# federal reserve shuts down its weekly money supply data as money supply increases 500%



## Murrmurr (Apr 14, 2021)

This is really interesting. Published on Apr 6th. I don't know much about this guy but I'm going to look into him further.
Video is about 10 minutes long.


----------



## Aunt Marg (Apr 14, 2021)

This is EVERYTHING I knew AND MORE!

I have touched on so many of these points in other threads, however, I was met with _heads in the sand_ replies.

Thank you posting, Mur.


----------



## Lara (Apr 14, 2021)

Murrmurr, let us know what you find when "you look further into the guy" in the video


----------



## Don M. (Apr 14, 2021)

If our government doesn't stop "throwing"  money at every problem....with NO plans for financing the spending....the day is not far away when a loaf of bread will cost $100...maybe more.   With this runaway deficit spending, investing in precious metals....gold and silver...is looking like a better option with every passing year.


----------



## Liberty (Apr 15, 2021)

Don M. said:


> If our government doesn't stop "throwing"  money at every problem....with NO plans for financing the spending....the day is not far away when a loaf of bread will cost $100...maybe more.   With this runaway deficit spending, investing in precious metals....gold and silver...is looking like a better option with every passing year.


We invested in silver some years ago and that's not good either...the price of it skyrocketed and they just shut down trading on the commodity market.

Don't think there's any reliable golden goose out there.  Hub says if it gets that bad, just grab your long gun and go squirrel hunting.


----------



## Don M. (Apr 15, 2021)

Liberty said:


> We invested in silver some years ago and that's not good either...the price of it skyrocketed and they just shut down trading on the commodity market. Don't think there's any reliable golden goose out there.  Hub says if it gets that bad, just grab your long gun and go squirrel hunting.



Yeah, gold and silver has been doing nothing in the past couple of years.  However, When, not IF, inflation begins to soar, due to the financial nonsense in government, it may be one of the few ways to keep up with rising prices.  I bought a bunch way back in the late 1980's, when silver was selling for about $8/oz., and I'm just sitting on it for an emergency fund.


----------



## Liberty (Apr 15, 2021)

Don M. said:


> Yeah, gold and silver has been doing nothing in the past couple of years.  However, When, not IF, inflation begins to soar, due to the financial nonsense in government, it may be one of the few ways to keep up with rising prices.  I bought a bunch way back in the late 1980's, when silver was selling for about $8/oz., and I'm just sitting on it for an emergency fund.


Interesting question. What do you think "are" good investments during inflation times for us oldsters, or in fact, are there "any" good investments for us?


----------



## Don M. (Apr 15, 2021)

Liberty said:


> Interesting question. What do you think "are" good investments during inflation times for us oldsters, or in fact, are there "any" good investments for us?

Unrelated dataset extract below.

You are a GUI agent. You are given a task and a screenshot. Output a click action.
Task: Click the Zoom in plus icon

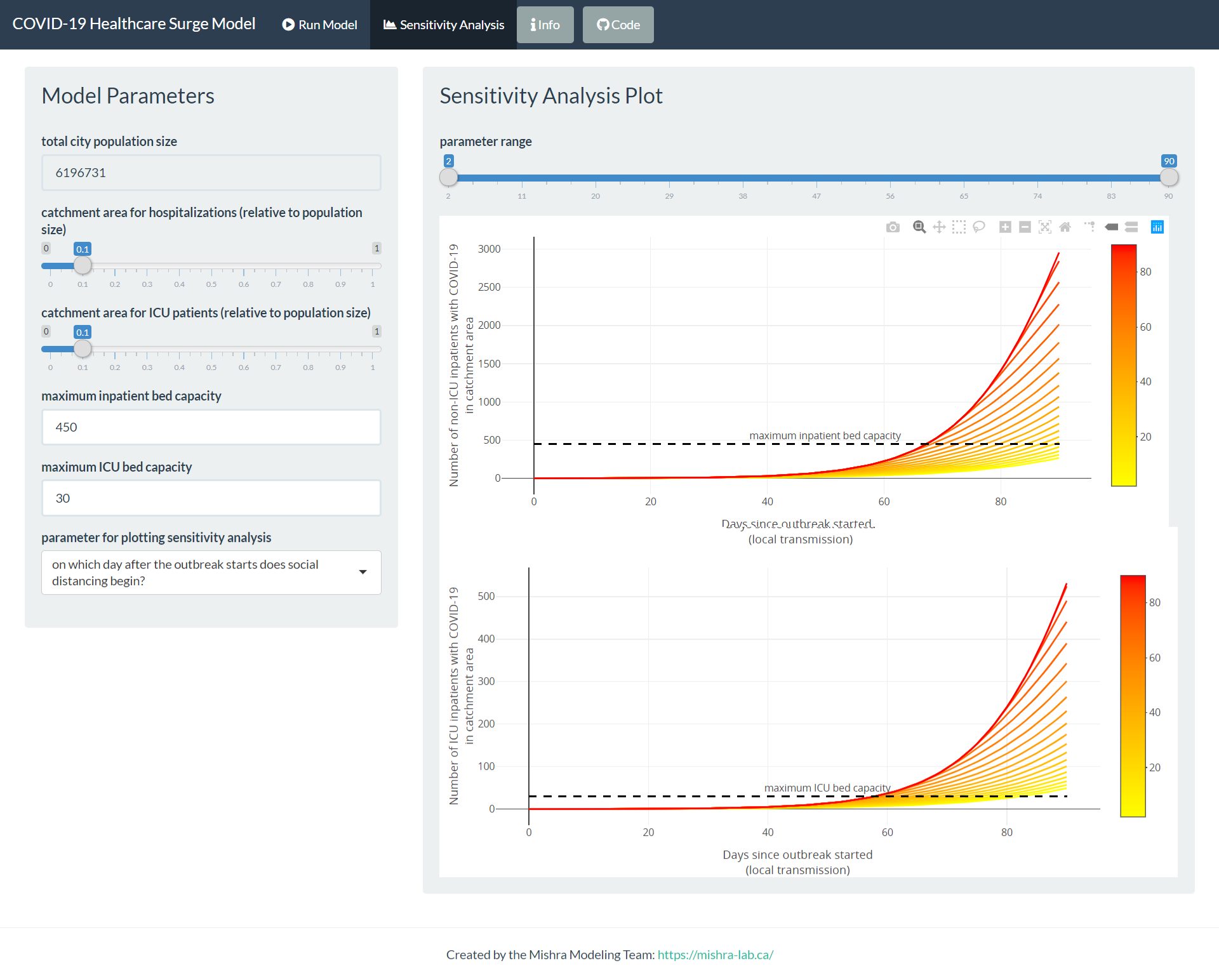point(1005,227)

Trying to predict the markets and their responses to financial issues is almost impossible...even for the "experts".  Perhaps the best approach is to stay invested in fairly conservative mutual funds that have a long track record of consistent moderate returns....5 to 8%,  If buying individual stocks, those with higher dividends usually perform well.  At our ages, gambling in new startup companies and things like Bitcoin is rather risky.


----------